What I've Been Reading

Pat Tillman, the subject of Where Men Win Glory
The Essential Smart Football  by Chris B. Brown.  If you're a frequent reader of the site (mine or his), then you know the basic gist of what you'll find in this book.  It's a collection of blog posts and essays by Brown on the various offenses and defenses being run by the NFL and college teams around the country.  For Michigan fans, there is plenty of discussion of Tom Brady and even a section on offensive coordinator Al Borges.  As a high school coach who's constantly trying to grasp new schemes and tweak old ones, I breezed through it in no time and want more.  Of course, it helps that the entire book is only 139 pages long.  And luckily, even though I want more, I just have to skip over to Smart Football  and see what's new.

Where Men Win Glory  by Jon Krakauer.  Ever since I read Under the Banner of Heaven  about a year ago, I've been on a Krakauer kick.  I read Into Thin Air  over the summer, and I just ordered Into the Wild.

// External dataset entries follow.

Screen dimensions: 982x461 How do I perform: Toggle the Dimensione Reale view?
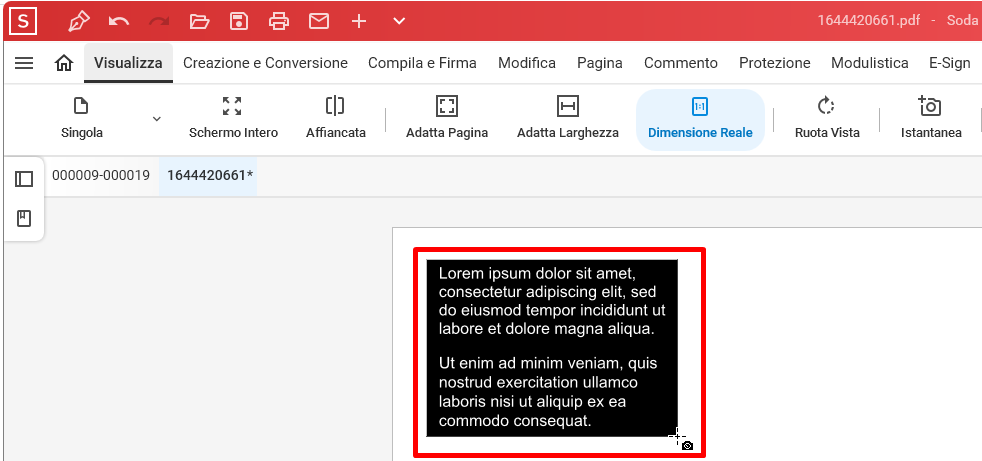pos(700,119)
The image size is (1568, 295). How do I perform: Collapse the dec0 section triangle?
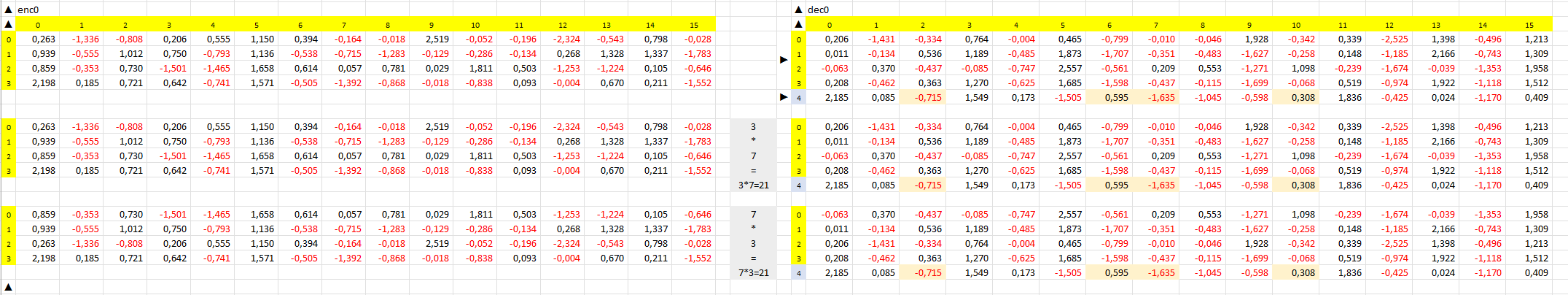coord(798,9)
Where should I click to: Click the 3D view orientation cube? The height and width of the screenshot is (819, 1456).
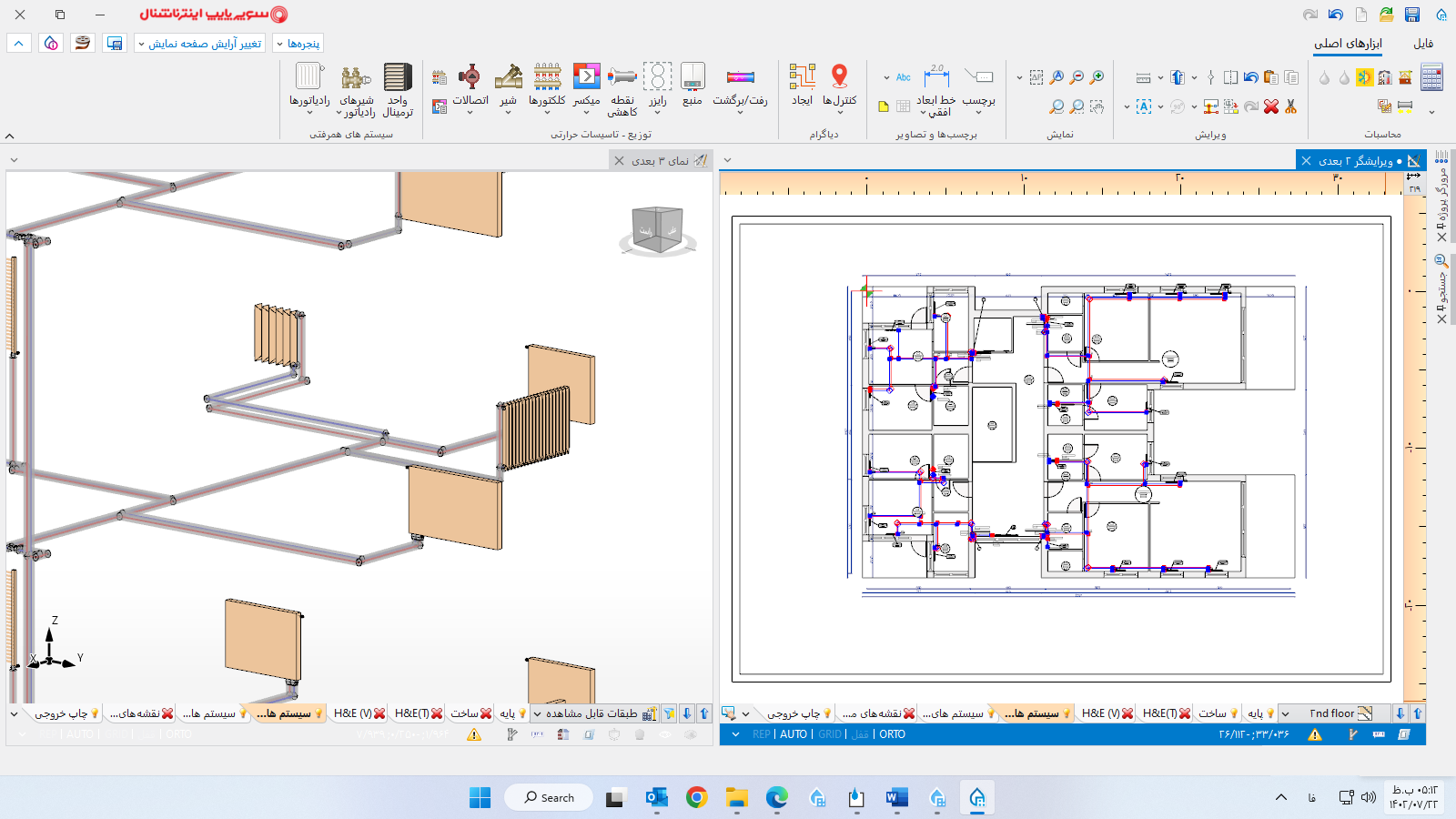[x=657, y=228]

I know I'm behind the times a bit with reading some of these books, but oh well.  I was always fascinated by the story of Pat Tillman because I watched him in college and I liked watching him play for the Arizona Cardinals, who used to be my second favorite team (behind the Lions).  At the time that he left football for the Army, I couldn't imagine someone giving up a pro football career for a life of fighting in the desert.  It was admirable, of course, but it was a sacrifice of a lifelong dream.  Lots of athletes participated in earlier wars (World War II, Korea, etc.), but there was a time when being a pro athlete wasn't quite as glamorous.

A Clash of Kings  by George R.R. Martin.  I finished reading A Game of Thrones  a few months ago and immediately moved on to this one.  It seemed to get a bit of a slow start, but eventually picked up and turned into a good read by the end.  I hate to spoil the book for anyone reading or planning to read it, because there are all kinds of twists and turns for the various characters.  The longer this goes on, though, the more I like Tyrion Lannister.

A Storm of Swords  by George R.R. Martin.  Unlike its immediate predecessor, A Clash of Kings, this book started off fast-paced and ended the same way.  It seems like Martin really found his rhythm in this book, although by this point, I've started to catch on to his foreshadowing techniques and been able to make some pretty accurate predictions about what's coming down the pike.  Also unlike the previous books, this one ends on somewhat of a high note.  Things seem to be going in the right direction for the protagonists, and some of the villains are getting what they've had coming to them.

The Zombie Survival Guide: Recorded Attacks  by Max Brooks.  I am a nerd.


  1. With your sagacious identification of foreshadowing, can you predict and share insight of what the next season (and future) of Game of Thrones on HBO may entail?

    1. There will be deception, death, and boobs.